**What you need to do:** Of the lines below, write out exactly those from the line with "Любченко Алексей Николаевич (521, 1992)" through the line with "Березкин Станислав Семёнович (653, 1528)", both included, and skip the rest.

**Records to process:**
┄┄┄┄┄┄┄┄┄┄
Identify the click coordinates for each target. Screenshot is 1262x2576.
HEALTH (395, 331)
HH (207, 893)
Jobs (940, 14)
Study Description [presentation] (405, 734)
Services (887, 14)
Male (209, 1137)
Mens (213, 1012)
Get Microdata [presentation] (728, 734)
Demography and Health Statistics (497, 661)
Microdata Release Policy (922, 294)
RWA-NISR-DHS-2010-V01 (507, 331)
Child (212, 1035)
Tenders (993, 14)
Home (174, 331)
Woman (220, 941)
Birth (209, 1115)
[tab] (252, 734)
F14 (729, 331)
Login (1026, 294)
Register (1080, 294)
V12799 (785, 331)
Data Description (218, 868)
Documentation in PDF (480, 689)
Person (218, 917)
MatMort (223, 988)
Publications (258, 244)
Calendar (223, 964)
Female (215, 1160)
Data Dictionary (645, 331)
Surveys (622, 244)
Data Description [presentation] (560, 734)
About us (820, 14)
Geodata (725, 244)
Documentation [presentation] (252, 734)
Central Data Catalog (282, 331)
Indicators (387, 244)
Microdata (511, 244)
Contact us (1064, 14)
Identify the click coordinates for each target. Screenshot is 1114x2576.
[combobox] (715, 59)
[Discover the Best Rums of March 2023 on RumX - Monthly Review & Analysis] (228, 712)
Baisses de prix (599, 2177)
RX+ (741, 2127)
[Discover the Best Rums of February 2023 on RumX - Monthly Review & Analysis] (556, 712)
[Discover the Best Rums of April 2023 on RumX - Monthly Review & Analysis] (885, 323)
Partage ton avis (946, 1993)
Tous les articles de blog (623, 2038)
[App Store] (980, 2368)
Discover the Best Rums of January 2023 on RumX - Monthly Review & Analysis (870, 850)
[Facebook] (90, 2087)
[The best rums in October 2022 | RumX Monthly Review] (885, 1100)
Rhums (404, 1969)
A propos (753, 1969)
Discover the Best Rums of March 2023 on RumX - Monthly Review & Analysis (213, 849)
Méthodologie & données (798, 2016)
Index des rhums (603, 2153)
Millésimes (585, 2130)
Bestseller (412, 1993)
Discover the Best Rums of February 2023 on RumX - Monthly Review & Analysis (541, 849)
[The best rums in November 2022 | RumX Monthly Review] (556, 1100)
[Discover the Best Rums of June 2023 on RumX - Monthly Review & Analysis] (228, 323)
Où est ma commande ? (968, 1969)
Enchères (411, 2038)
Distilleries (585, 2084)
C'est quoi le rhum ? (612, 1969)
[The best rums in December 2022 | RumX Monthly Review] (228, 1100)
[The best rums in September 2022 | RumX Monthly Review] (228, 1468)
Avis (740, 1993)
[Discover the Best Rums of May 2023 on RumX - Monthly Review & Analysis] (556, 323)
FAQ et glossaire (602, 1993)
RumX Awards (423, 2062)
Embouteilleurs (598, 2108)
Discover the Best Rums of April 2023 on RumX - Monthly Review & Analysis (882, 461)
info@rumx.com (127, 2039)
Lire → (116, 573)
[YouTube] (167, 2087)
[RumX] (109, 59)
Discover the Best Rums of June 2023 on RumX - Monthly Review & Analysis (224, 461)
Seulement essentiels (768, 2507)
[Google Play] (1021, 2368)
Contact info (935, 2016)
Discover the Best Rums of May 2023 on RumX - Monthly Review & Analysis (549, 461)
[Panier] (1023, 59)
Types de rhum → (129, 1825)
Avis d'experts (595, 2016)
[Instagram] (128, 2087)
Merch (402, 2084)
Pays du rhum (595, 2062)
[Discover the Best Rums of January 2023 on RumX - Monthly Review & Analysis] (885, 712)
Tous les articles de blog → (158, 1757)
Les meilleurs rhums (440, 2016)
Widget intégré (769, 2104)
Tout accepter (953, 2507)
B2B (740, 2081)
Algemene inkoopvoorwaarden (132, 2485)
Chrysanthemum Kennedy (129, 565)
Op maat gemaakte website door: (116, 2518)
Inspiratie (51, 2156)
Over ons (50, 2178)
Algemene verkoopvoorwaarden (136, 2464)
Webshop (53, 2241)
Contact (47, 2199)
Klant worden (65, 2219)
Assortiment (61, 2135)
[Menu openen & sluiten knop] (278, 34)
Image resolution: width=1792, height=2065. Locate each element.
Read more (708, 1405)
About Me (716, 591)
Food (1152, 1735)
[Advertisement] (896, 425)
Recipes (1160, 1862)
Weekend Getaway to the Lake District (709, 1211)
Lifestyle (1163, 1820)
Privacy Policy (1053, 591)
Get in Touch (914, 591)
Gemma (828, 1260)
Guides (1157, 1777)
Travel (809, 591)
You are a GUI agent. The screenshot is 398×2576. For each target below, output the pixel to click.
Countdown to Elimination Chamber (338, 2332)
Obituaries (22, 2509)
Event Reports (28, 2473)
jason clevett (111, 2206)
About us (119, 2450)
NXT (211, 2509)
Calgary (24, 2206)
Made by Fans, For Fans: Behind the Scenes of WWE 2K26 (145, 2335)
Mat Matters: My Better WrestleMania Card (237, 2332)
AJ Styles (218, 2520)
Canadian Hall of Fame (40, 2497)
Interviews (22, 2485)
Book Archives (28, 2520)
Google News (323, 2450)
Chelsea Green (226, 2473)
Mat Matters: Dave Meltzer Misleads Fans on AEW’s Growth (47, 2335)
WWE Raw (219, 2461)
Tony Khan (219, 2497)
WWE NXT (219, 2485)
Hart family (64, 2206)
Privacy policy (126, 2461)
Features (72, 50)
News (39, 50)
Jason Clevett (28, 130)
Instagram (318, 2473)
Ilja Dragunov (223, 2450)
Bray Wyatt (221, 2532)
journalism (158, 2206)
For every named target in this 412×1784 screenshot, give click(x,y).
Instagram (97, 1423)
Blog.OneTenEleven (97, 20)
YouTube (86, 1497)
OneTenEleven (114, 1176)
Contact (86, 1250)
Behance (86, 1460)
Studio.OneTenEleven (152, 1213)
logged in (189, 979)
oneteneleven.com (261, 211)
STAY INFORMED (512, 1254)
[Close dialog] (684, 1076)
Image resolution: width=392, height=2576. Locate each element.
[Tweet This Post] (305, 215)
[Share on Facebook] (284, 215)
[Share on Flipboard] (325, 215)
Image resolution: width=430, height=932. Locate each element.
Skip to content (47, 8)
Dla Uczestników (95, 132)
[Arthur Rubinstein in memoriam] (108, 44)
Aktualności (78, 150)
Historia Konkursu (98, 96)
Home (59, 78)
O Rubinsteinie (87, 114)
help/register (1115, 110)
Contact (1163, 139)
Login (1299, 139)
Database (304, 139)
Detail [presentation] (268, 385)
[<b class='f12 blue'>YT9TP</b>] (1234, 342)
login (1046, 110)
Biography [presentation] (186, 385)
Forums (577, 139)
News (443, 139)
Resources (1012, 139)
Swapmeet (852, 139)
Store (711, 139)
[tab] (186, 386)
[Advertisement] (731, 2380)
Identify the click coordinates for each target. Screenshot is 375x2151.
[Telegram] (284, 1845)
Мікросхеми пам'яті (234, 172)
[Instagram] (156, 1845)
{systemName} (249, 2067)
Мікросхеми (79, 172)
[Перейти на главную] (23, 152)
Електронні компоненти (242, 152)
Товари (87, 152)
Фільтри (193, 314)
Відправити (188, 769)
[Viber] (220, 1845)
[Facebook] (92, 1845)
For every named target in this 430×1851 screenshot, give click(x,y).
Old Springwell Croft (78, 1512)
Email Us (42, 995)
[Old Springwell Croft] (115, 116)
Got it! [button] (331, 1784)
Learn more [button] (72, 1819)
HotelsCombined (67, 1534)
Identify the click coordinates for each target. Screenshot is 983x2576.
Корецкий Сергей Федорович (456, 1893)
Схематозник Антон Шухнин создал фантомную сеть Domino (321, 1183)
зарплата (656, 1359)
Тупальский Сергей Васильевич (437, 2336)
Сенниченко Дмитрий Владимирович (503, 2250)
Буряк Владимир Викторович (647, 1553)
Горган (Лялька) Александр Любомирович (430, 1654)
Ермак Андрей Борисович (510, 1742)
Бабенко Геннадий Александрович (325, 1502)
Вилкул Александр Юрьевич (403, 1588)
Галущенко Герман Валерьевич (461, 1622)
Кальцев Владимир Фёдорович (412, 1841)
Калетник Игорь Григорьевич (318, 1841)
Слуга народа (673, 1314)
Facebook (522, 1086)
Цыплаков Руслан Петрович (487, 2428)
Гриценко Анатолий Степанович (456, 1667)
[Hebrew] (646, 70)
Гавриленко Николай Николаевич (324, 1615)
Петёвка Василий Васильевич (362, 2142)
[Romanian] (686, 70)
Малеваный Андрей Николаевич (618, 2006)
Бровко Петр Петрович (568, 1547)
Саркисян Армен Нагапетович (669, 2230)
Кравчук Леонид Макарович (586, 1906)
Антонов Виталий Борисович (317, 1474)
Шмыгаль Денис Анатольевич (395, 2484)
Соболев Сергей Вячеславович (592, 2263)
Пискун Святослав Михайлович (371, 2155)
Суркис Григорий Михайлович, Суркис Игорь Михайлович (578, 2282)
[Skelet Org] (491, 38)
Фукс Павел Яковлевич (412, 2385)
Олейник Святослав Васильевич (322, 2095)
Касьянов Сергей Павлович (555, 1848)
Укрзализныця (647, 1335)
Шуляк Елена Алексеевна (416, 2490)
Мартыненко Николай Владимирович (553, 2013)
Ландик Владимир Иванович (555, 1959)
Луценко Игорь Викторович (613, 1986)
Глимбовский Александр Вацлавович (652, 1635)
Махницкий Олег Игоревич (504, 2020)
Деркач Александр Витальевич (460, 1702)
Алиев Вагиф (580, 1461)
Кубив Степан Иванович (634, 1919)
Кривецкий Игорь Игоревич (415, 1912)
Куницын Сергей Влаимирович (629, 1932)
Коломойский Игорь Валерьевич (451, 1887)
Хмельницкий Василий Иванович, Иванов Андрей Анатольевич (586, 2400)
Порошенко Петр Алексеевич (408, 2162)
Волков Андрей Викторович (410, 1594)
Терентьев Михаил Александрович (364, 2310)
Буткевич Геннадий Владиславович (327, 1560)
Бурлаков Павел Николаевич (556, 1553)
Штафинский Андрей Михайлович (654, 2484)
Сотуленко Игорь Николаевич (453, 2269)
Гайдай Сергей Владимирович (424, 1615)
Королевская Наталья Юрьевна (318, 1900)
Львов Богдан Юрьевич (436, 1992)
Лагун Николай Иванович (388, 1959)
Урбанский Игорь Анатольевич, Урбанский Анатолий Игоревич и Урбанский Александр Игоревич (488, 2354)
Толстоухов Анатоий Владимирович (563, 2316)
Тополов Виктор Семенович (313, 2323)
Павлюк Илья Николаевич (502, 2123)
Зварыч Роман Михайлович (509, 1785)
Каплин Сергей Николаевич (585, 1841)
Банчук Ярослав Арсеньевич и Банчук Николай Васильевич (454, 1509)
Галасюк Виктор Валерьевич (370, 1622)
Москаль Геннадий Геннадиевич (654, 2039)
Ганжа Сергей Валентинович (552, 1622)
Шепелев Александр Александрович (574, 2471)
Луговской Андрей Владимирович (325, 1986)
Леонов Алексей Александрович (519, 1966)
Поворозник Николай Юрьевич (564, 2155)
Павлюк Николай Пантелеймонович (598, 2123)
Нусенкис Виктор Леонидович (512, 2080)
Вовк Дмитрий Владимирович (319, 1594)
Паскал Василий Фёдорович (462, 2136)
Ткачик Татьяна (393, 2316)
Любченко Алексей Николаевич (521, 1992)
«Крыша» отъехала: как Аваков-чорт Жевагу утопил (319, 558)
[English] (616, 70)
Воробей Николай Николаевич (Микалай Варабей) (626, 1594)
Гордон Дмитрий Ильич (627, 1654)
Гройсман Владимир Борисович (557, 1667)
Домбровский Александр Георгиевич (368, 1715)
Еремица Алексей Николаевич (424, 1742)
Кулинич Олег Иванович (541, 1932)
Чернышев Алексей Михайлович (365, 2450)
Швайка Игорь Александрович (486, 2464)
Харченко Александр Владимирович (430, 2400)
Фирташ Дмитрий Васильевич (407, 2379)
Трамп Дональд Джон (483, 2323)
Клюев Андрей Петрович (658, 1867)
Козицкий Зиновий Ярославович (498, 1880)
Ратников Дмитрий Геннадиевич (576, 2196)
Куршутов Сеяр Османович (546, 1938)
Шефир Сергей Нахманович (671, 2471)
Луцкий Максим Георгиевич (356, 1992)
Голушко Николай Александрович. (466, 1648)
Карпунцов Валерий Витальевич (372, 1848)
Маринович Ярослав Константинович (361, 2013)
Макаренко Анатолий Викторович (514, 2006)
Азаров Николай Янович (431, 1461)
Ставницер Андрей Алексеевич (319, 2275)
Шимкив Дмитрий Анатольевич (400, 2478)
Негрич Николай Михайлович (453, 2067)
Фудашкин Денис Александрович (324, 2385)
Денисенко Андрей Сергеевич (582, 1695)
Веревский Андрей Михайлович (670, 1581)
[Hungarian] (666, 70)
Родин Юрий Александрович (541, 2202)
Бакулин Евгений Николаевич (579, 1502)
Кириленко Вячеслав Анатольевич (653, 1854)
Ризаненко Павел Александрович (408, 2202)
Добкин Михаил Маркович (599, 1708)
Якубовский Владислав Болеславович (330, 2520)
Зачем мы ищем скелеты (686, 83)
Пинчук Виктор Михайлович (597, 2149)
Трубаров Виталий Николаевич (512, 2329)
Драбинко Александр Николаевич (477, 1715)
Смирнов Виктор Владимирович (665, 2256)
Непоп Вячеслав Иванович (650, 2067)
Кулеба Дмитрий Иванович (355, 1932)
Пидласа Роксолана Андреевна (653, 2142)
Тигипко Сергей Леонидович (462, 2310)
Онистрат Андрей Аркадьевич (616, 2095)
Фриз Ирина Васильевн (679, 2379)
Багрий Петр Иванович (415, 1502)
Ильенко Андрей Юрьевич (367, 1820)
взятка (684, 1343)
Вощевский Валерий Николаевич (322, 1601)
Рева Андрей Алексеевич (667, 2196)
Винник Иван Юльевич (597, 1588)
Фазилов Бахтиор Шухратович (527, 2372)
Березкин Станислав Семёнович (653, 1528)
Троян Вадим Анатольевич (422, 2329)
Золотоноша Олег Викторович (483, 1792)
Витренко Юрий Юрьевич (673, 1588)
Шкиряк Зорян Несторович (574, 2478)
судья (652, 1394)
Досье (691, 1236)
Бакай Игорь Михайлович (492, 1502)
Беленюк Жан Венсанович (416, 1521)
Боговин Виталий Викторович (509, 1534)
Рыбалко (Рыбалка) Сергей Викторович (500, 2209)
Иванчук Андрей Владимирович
┄┄┄┄┄┄┄┄┄┄
**Your solution:**
Любченко Алексей Николаевич (521, 1992)
«Крыша» отъехала: как Аваков-чорт Жевагу утопил (319, 558)
[English] (616, 70)
Воробей Николай Николаевич (Микалай Варабей) (626, 1594)
Гордон Дмитрий Ильич (627, 1654)
Гройсман Владимир Борисович (557, 1667)
Домбровский Александр Георгиевич (368, 1715)
Еремица Алексей Николаевич (424, 1742)
Кулинич Олег Иванович (541, 1932)
Чернышев Алексей Михайлович (365, 2450)
Швайка Игорь Александрович (486, 2464)
Харченко Александр Владимирович (430, 2400)
Фирташ Дмитрий Васильевич (407, 2379)
Трамп Дональд Джон (483, 2323)
Клюев Андрей Петрович (658, 1867)
Козицкий Зиновий Ярославович (498, 1880)
Ратников Дмитрий Геннадиевич (576, 2196)
Куршутов Сеяр Османович (546, 1938)
Шефир Сергей Нахманович (671, 2471)
Луцкий Максим Георгиевич (356, 1992)
Голушко Николай Александрович. (466, 1648)
Карпунцов Валерий Витальевич (372, 1848)
Маринович Ярослав Константинович (361, 2013)
Макаренко Анатолий Викторович (514, 2006)
Азаров Николай Янович (431, 1461)
Ставницер Андрей Алексеевич (319, 2275)
Шимкив Дмитрий Анатольевич (400, 2478)
Негрич Николай Михайлович (453, 2067)
Фудашкин Денис Александрович (324, 2385)
Денисенко Андрей Сергеевич (582, 1695)
Веревский Андрей Михайлович (670, 1581)
[Hungarian] (666, 70)
Родин Юрий Александрович (541, 2202)
Бакулин Евгений Николаевич (579, 1502)
Кириленко Вячеслав Анатольевич (653, 1854)
Ризаненко Павел Александрович (408, 2202)
Добкин Михаил Маркович (599, 1708)
Якубовский Владислав Болеславович (330, 2520)
Зачем мы ищем скелеты (686, 83)
Пинчук Виктор Михайлович (597, 2149)
Трубаров Виталий Николаевич (512, 2329)
Драбинко Александр Николаевич (477, 1715)
Смирнов Виктор Владимирович (665, 2256)
Непоп Вячеслав Иванович (650, 2067)
Кулеба Дмитрий Иванович (355, 1932)
Пидласа Роксолана Андреевна (653, 2142)
Тигипко Сергей Леонидович (462, 2310)
Онистрат Андрей Аркадьевич (616, 2095)
Фриз Ирина Васильевн (679, 2379)
Багрий Петр Иванович (415, 1502)
Ильенко Андрей Юрьевич (367, 1820)
взятка (684, 1343)
Вощевский Валерий Николаевич (322, 1601)
Рева Андрей Алексеевич (667, 2196)
Винник Иван Юльевич (597, 1588)
Фазилов Бахтиор Шухратович (527, 2372)
Березкин Станислав Семёнович (653, 1528)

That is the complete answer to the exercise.